GIVEN TASK 1 — According to the development update, what had the ability targeting code not yet been changed to use?
GIVEN TASK 2 — Carry on writing the game development update, picking up after its final sentence.

SOURCE PASSAGE —
February 16th, 2014 published on

So this update is rapidly degenerating into atoning for sins of the past. Long story short while working on new classes that use status effects, I decided to make one a passive on the map. I then very quickly realized I had never actually gotten around to making map passives work. And then while I was in the guts of the code I realized that most of the ability targeting code was in desperate need of an update. For instance, it hadn’t been updated to use nodes instead of tiles yet. While I was in there I added bunch of other missing features, cleaned it up, etc. It’s about done now, mostly just getting the kinks out and fixing up the interface. So! Hopefully we’ll get to test update 3 this week.

Meanwhile Sew proposed the idea of moving to having one bigger map instead of our current model of having effectively 3 small maps connected together. It has some advantages towards solving our “maps are boring” problem: It allows the layout to be more important since it stays around all game (instead of being disposable like they are now), it allows a greater sense of world, it potentially allows a greater amount of long-term emergent strategies, and it allows re-usable subnodes to be more critical to the flavor of the map.

SUPPLIED MATERIAL —
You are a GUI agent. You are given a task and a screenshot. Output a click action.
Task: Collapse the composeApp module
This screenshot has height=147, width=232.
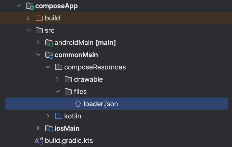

EXPECTED ANSWER 1 — It had not yet been changed to use nodes instead of tiles.

EXPECTED ANSWER 2 —
On the downside it completely tears a hole through battle balance and pacing. How do you make a higher level player be forced to trudge through a low level area anything other than busy work that wastes critical time? A persistent problem has been with a time scale so short it’s hard to make it readable as to what difficulty level a player belongs in at any given time (in a traditional rpg it’s not a major time waste to fight a battle in an area and see how you do. not so much in this game). Right now we’ve duct taped the problem by just not letting people in an area until they’re roughly around it, but opening the map rips that apart. There’s some ideas on the table to make this stuff work. Stuff like having the map get more dangerous as the main quest is progressed. But it requires some drastic changes and doesn’t necessarily solve everything.

Right now it feels a little like a conflict of interest by being programmer and designer: I don’t want to do it because it will add a lot of programming work, and we don’t have that much time left to waste on it. So for now I’m plowing through with my planned changes and seeing if they can improve the game enough. If not, it may be time to see if we can make the open map work. It won’t be a waste of time because all of the changes will be just as relevant (if not more) in an open map anyway. In the meantime I’ll be thinking about how I can make the open map thing work if it comes down to it.